Dataset entries
_ _ _ _
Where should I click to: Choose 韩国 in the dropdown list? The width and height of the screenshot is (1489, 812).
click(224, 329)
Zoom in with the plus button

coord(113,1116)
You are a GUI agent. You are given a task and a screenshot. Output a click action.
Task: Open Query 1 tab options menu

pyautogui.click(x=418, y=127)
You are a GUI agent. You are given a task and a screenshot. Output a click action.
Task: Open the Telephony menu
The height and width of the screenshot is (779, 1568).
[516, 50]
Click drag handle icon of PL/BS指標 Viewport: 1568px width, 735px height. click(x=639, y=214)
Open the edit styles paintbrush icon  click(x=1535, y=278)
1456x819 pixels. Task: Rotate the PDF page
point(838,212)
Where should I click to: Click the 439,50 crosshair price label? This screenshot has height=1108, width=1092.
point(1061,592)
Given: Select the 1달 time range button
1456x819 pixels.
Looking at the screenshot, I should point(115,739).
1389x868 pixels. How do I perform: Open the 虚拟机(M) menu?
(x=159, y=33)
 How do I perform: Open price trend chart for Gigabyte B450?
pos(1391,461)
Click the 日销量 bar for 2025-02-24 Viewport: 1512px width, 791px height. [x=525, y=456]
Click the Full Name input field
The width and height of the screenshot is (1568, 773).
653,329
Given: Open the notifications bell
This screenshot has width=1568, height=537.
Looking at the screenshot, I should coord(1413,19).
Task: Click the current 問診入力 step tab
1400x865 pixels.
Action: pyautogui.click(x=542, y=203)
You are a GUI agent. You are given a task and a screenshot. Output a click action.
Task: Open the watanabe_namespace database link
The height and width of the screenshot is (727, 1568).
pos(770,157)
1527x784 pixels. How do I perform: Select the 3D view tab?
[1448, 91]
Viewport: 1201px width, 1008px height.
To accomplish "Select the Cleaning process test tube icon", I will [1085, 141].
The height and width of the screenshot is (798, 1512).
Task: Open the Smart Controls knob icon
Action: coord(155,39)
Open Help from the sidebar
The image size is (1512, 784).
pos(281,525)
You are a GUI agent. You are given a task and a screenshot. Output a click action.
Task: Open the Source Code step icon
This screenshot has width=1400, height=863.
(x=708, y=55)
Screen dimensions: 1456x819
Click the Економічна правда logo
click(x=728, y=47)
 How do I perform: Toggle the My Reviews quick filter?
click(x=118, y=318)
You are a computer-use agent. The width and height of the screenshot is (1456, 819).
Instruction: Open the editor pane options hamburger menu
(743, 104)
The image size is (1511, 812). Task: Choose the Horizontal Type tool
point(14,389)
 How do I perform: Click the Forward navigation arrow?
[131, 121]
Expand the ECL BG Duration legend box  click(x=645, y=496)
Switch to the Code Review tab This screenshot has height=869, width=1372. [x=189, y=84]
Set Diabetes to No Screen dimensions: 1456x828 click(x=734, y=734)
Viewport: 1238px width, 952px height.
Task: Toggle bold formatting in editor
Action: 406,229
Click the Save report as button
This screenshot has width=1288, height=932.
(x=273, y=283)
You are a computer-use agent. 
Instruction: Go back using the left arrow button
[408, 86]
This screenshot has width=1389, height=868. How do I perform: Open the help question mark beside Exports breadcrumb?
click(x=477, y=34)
_ _ _ _
YOUR OBJECTIVE = Print the entries exactly. Include every one.

PROBLEM SOLUTION =
Where should I click to: Choose 韩国 in the dropdown list? The width and height of the screenshot is (1489, 812).
click(224, 329)
Zoom in with the plus button

coord(113,1116)
You are a GUI agent. You are given a task and a screenshot. Output a click action.
Task: Open Query 1 tab options menu

pyautogui.click(x=418, y=127)
You are a GUI agent. You are given a task and a screenshot. Output a click action.
Task: Open the Telephony menu
The height and width of the screenshot is (779, 1568).
[516, 50]
Click drag handle icon of PL/BS指標 Viewport: 1568px width, 735px height. click(x=639, y=214)
Open the edit styles paintbrush icon  click(x=1535, y=278)
1456x819 pixels. Task: Rotate the PDF page
point(838,212)
Where should I click to: Click the 439,50 crosshair price label? This screenshot has height=1108, width=1092.
point(1061,592)
Given: Select the 1달 time range button
1456x819 pixels.
Looking at the screenshot, I should point(115,739).
1389x868 pixels. How do I perform: Open the 虚拟机(M) menu?
(x=159, y=33)
 How do I perform: Open price trend chart for Gigabyte B450?
pos(1391,461)
Click the 日销量 bar for 2025-02-24 Viewport: 1512px width, 791px height. [x=525, y=456]
Click the Full Name input field
The width and height of the screenshot is (1568, 773).
653,329
Given: Open the notifications bell
This screenshot has width=1568, height=537.
Looking at the screenshot, I should coord(1413,19).
Task: Click the current 問診入力 step tab
1400x865 pixels.
Action: pyautogui.click(x=542, y=203)
You are a GUI agent. You are given a task and a screenshot. Output a click action.
Task: Open the watanabe_namespace database link
The height and width of the screenshot is (727, 1568).
pos(770,157)
1527x784 pixels. How do I perform: Select the 3D view tab?
[1448, 91]
Viewport: 1201px width, 1008px height.
To accomplish "Select the Cleaning process test tube icon", I will [1085, 141].
The height and width of the screenshot is (798, 1512).
Task: Open the Smart Controls knob icon
Action: coord(155,39)
Open Help from the sidebar
The image size is (1512, 784).
pos(281,525)
You are a GUI agent. You are given a task and a screenshot. Output a click action.
Task: Open the Source Code step icon
This screenshot has width=1400, height=863.
(x=708, y=55)
Screen dimensions: 1456x819
Click the Економічна правда logo
click(x=728, y=47)
 How do I perform: Toggle the My Reviews quick filter?
click(x=118, y=318)
You are a computer-use agent. The width and height of the screenshot is (1456, 819).
Instruction: Open the editor pane options hamburger menu
(743, 104)
The image size is (1511, 812). Task: Choose the Horizontal Type tool
point(14,389)
 How do I perform: Click the Forward navigation arrow?
[131, 121]
Expand the ECL BG Duration legend box  click(x=645, y=496)
Switch to the Code Review tab This screenshot has height=869, width=1372. [x=189, y=84]
Set Diabetes to No Screen dimensions: 1456x828 click(x=734, y=734)
Viewport: 1238px width, 952px height.
Task: Toggle bold formatting in editor
Action: 406,229
Click the Save report as button
This screenshot has width=1288, height=932.
(x=273, y=283)
You are a computer-use agent. 
Instruction: Go back using the left arrow button
[408, 86]
This screenshot has width=1389, height=868. How do I perform: Open the help question mark beside Exports breadcrumb?
click(x=477, y=34)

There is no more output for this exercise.